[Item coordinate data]
┏━━

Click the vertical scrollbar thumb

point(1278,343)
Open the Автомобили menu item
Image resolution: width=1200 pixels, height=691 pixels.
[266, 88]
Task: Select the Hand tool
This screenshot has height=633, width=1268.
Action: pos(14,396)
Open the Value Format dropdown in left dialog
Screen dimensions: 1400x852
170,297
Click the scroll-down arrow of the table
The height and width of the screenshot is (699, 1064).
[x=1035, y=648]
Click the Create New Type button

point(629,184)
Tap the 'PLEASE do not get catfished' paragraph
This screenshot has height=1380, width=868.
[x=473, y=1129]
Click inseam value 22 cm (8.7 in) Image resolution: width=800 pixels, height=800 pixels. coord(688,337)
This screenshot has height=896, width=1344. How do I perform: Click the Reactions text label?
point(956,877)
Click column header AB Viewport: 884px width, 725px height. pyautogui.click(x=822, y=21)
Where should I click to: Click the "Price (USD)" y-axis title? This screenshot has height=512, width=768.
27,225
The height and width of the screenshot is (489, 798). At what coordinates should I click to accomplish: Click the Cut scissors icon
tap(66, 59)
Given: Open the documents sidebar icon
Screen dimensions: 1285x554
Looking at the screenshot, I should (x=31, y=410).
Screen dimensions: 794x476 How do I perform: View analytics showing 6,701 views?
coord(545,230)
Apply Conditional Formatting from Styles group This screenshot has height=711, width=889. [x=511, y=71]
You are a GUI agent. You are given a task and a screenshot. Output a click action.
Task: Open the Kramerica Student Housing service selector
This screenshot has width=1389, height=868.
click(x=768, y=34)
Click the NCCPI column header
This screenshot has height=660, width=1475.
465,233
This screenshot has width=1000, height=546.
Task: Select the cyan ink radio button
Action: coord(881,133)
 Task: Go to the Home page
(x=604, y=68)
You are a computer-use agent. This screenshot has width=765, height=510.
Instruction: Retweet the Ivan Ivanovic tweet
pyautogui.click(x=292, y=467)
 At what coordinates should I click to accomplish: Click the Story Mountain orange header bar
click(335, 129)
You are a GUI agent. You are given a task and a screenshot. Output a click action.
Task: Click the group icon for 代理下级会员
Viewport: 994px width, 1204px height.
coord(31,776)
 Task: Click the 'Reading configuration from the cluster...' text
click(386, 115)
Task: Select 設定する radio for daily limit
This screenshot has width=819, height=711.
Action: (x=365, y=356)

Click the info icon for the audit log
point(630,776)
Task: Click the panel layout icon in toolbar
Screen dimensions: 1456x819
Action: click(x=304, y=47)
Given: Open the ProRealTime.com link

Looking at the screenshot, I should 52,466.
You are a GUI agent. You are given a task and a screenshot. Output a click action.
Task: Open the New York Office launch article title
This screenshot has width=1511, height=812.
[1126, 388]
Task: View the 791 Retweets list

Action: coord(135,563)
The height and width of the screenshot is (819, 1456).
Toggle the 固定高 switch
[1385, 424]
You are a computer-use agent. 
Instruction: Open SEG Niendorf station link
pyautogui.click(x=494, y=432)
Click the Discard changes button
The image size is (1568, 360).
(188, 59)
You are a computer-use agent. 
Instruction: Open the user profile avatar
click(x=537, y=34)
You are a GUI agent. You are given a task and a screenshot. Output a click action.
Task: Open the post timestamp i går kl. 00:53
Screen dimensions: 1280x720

┗━━

Could you rewrite all the entries above, changing every "GUI agent" to "interface agent" and leaving everything else as it is?

Task solution:
Click the vertical scrollbar thumb

point(1278,343)
Open the Автомобили menu item
Image resolution: width=1200 pixels, height=691 pixels.
[266, 88]
Task: Select the Hand tool
This screenshot has height=633, width=1268.
Action: pos(14,396)
Open the Value Format dropdown in left dialog
Screen dimensions: 1400x852
170,297
Click the scroll-down arrow of the table
The height and width of the screenshot is (699, 1064).
[x=1035, y=648]
Click the Create New Type button

point(629,184)
Tap the 'PLEASE do not get catfished' paragraph
This screenshot has height=1380, width=868.
[x=473, y=1129]
Click inseam value 22 cm (8.7 in) Image resolution: width=800 pixels, height=800 pixels. coord(688,337)
This screenshot has height=896, width=1344. How do I perform: Click the Reactions text label?
point(956,877)
Click column header AB Viewport: 884px width, 725px height. pyautogui.click(x=822, y=21)
Where should I click to: Click the "Price (USD)" y-axis title? This screenshot has height=512, width=768.
27,225
The height and width of the screenshot is (489, 798). At what coordinates should I click to accomplish: Click the Cut scissors icon
tap(66, 59)
Given: Open the documents sidebar icon
Screen dimensions: 1285x554
Looking at the screenshot, I should (x=31, y=410).
Screen dimensions: 794x476 How do I perform: View analytics showing 6,701 views?
coord(545,230)
Apply Conditional Formatting from Styles group This screenshot has height=711, width=889. [x=511, y=71]
You are a interface agent. You are given a task and a screenshot. Output a click action.
Task: Open the Kramerica Student Housing service selector
This screenshot has width=1389, height=868.
click(x=768, y=34)
Click the NCCPI column header
This screenshot has height=660, width=1475.
465,233
This screenshot has width=1000, height=546.
Task: Select the cyan ink radio button
Action: coord(881,133)
 Task: Go to the Home page
(x=604, y=68)
You are a computer-use agent. This screenshot has width=765, height=510.
Instruction: Retweet the Ivan Ivanovic tweet
pyautogui.click(x=292, y=467)
 At what coordinates should I click to accomplish: Click the Story Mountain orange header bar
click(335, 129)
You are a interface agent. You are given a task and a screenshot. Output a click action.
Task: Click the group icon for 代理下级会员
Viewport: 994px width, 1204px height.
coord(31,776)
 Task: Click the 'Reading configuration from the cluster...' text
click(386, 115)
Task: Select 設定する radio for daily limit
This screenshot has width=819, height=711.
Action: (x=365, y=356)

Click the info icon for the audit log
point(630,776)
Task: Click the panel layout icon in toolbar
Screen dimensions: 1456x819
Action: click(x=304, y=47)
Given: Open the ProRealTime.com link

Looking at the screenshot, I should 52,466.
You are a interface agent. You are given a task and a screenshot. Output a click action.
Task: Open the New York Office launch article title
This screenshot has width=1511, height=812.
[1126, 388]
Task: View the 791 Retweets list

Action: coord(135,563)
The height and width of the screenshot is (819, 1456).
Toggle the 固定高 switch
[1385, 424]
You are a computer-use agent. 
Instruction: Open SEG Niendorf station link
pyautogui.click(x=494, y=432)
Click the Discard changes button
The image size is (1568, 360).
(188, 59)
You are a computer-use agent. 
Instruction: Open the user profile avatar
click(x=537, y=34)
You are a interface agent. You are given a task and a screenshot. Output a click action.
Task: Open the post timestamp i går kl. 00:53
Screen dimensions: 1280x720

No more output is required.